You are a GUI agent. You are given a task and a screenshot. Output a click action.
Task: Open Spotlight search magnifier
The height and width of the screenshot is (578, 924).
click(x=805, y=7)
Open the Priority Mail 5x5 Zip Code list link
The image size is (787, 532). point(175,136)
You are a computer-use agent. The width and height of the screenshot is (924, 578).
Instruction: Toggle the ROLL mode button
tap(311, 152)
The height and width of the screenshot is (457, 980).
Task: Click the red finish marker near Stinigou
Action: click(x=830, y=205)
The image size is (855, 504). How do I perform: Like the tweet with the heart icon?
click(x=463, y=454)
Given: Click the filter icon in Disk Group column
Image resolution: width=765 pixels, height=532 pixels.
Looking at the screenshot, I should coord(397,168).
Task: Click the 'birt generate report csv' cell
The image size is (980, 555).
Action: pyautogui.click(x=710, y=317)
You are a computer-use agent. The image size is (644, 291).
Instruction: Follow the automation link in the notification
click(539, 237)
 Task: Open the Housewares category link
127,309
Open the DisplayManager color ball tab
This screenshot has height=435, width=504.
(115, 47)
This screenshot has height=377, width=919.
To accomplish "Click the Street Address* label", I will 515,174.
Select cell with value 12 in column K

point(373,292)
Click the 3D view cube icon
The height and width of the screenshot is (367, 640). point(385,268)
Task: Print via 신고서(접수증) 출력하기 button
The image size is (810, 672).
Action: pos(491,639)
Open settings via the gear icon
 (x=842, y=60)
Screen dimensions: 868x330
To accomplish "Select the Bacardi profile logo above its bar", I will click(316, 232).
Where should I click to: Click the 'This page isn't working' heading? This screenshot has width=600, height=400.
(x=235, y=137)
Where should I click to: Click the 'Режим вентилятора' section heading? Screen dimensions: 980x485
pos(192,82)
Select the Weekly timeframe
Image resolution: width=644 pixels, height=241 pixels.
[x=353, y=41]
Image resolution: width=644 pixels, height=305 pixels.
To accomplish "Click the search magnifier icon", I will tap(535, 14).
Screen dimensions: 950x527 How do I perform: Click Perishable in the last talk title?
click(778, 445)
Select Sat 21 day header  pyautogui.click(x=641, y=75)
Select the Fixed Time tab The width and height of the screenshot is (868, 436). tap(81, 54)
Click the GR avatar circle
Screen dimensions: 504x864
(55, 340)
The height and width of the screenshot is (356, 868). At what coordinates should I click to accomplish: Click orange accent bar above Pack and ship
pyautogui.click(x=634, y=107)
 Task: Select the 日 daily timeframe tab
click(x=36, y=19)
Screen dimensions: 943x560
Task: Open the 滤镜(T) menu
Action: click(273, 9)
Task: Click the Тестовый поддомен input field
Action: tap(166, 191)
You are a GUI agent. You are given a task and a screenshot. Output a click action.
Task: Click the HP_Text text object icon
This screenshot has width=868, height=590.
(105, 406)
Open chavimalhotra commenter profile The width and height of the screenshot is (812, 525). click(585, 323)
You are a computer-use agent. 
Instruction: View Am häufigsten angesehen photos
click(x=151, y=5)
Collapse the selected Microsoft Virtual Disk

--- To do ---
Each line above that contains the string "agent" should be identified and copied.

--- Written response ---
You are a GUI agent. You are given a task and a screenshot. Output a click action.
You are a computer-use agent. The width and height of the screenshot is (924, 578).
You are a computer-use agent. The image size is (644, 291).
You are a GUI agent. You are given a task and a screenshot. Output a click action.
You are a computer-use agent. 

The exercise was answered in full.